Pero no solo es la sopa, sino elactomismodequerercomerlasopa y que luego salgan con eso que cualquier persona diría chingadera, pero que yo voy a escribir como «infortunio». Y por eso es que yo insisto en separar lo del cuento y lo del verano, porque esto puede pasar en cualquier día del año, del mes, de la vida. Un acontecimiento difícil de separar de la ignominia humana pero sin la capacidad para ser poesía. Esto no es poesía. Ni son versos escritos en invierno. Ni el impulso fliosófico, a pesar de que filosofía hay en todos lados. Es el agua hirviendo, agarrando colorcito, descomponiendo la materia sólida del fideo para hacerlo más grande y blandito y esos círculos especiales que se hacen dentro del agua hirviendo que no son más que ventanas que te dejan ver que hay algo ahí dentro bailando. En este caso fideos, pero pueden ser más ingredientes, verduras, jamón en cuadritos, chicharitos o pasta de sémola en otra de sus múltiples formas empaquetadas.

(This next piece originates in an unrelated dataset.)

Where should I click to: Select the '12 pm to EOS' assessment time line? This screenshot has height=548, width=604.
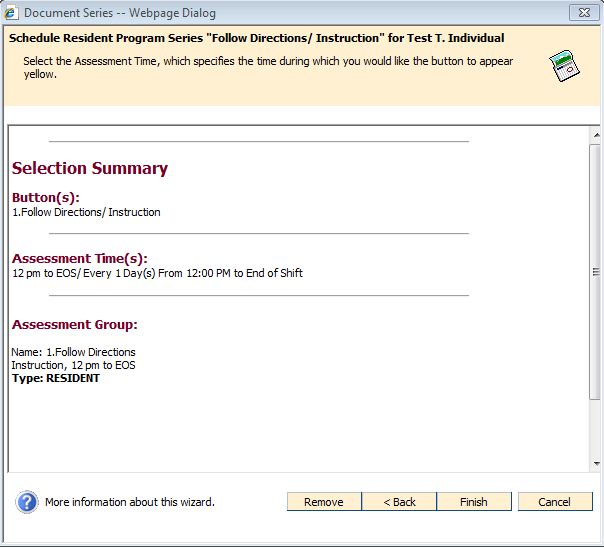tap(157, 273)
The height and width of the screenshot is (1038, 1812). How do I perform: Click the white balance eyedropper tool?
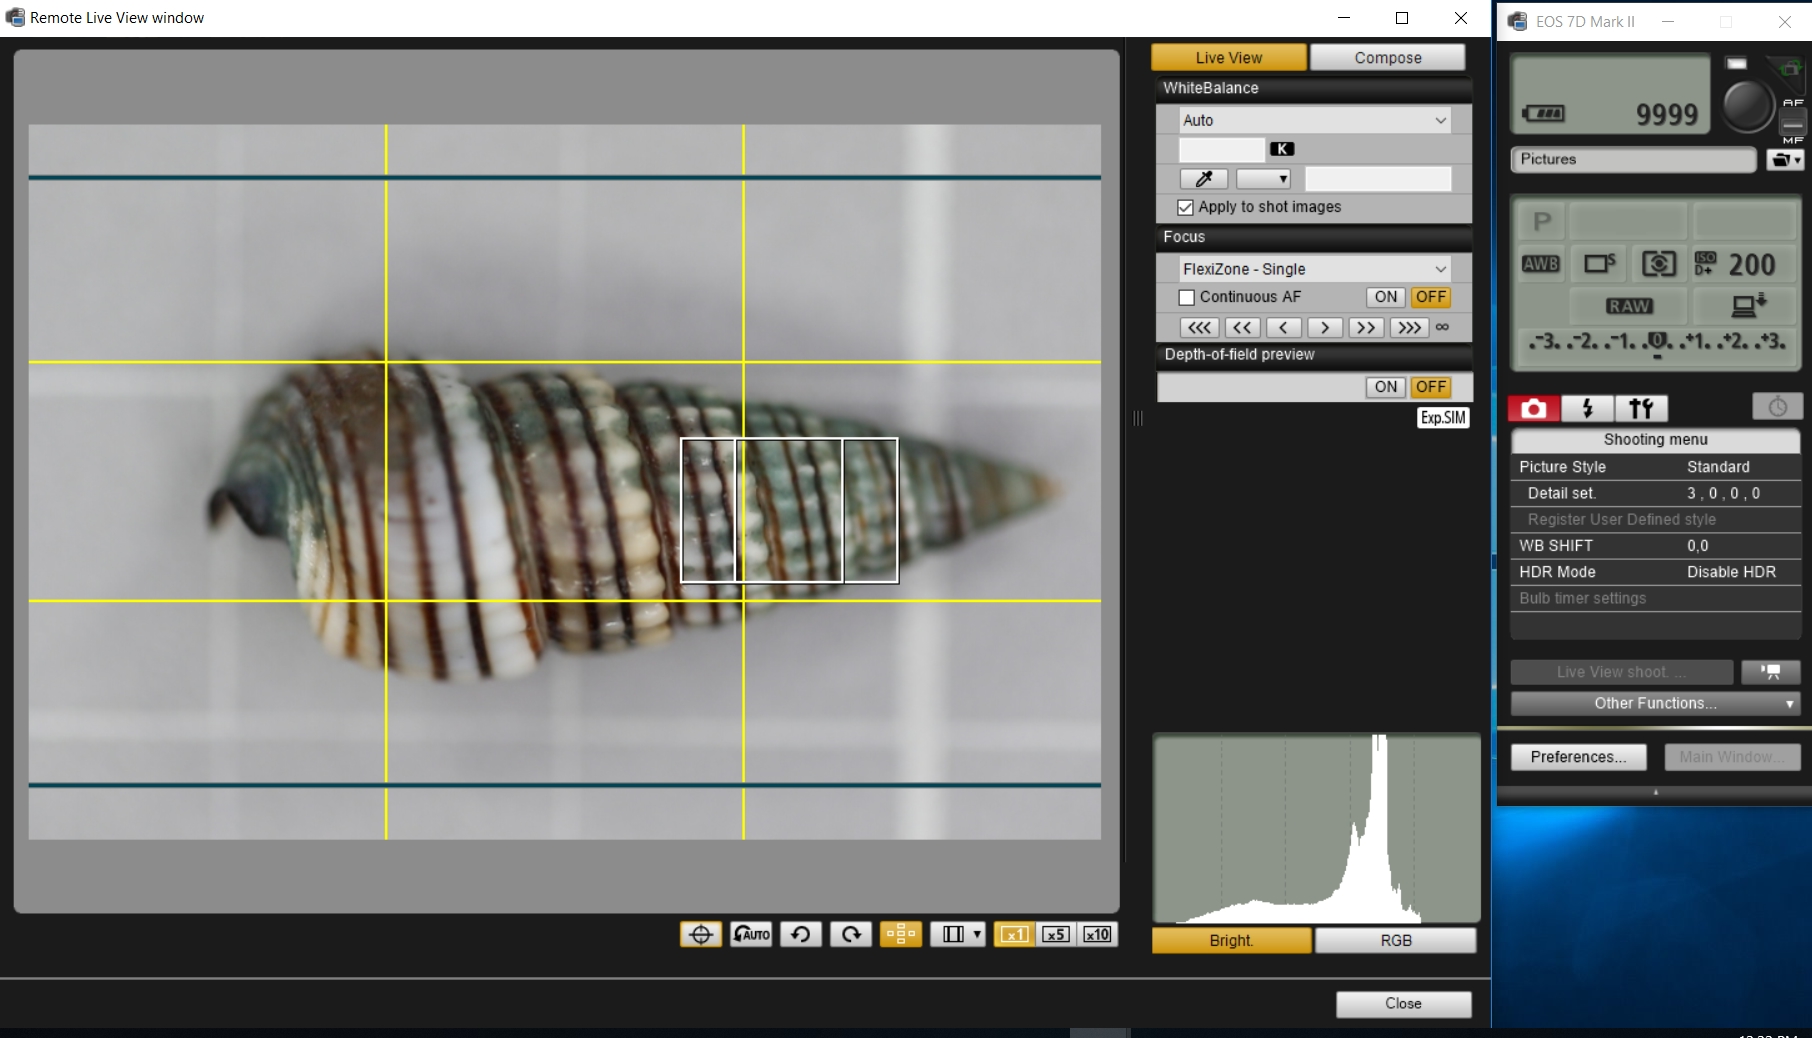(x=1204, y=179)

Explícalo mejor tú, mamá.
Total que es ese hecho que precede al deseo, el entusiasmo. ¿Cómo no sentirlo si tus ojos mismos pueden ver esa danza del guiso que exhala vaporcito que se mete a tus fosas nasales y provoca en segundos, mini segundos, nano segundos, o algo así como la inmediatez, las tripas? Te provoca las tripas que se retuercen de alegría, de preanticipada alegría. El sentido del olfato como preámbulo, lo leí por ahí. Es entonces, el entusiasmo al acto mismo de desear sacar la cuchara y el tazón para comer, que se vio interrumpido, porque esto que acabo de decir que es infortunio, pero
—que me perdonen mi madre y mi abuela—, tiene que ser llamado como un chingadoagravio —de agraviar, no agrario, ojo—, pero que se siente así, justo así, como si alguien hiciera surcos en tu deseo, en tu entusiasmo, en tus tripas. Como si alguien, con una pala de acero oxidable y madera vieja de la que astilla, intencionalmente —y énfasis aquí, porque la intencionalidad siempre es palabra de sentencias—, in-ten-cio-nal-men-te alguien metiera esa pala e hiciera un hoyo tan profundo como el que hace el saberse rídiculo. Hoyos ridículos, sin forma, sin verdadera profundidad, que nada más están ahí para tropezar. Así. Justo así: un hoyo emocional.
Un plato de sopa caliente que genera hoyo emocional. Eso es lo que yo quiero decir, lo que deseo expresar, lo que pongo de manifiesto para explicar, una vez más y otra vez más y las veces que sean necesarias, que ni siquiera en los actos más rutinarios, mecánicos y cotidianos, una se salva del malora —dígase hermano, dígase papá (y tengan por seguro que lo voy a investigar)—: fue el cabrón que se comió la sopa y que me lo diga aquí, frente a todas las personas que componemos este grupo de WhatsApp.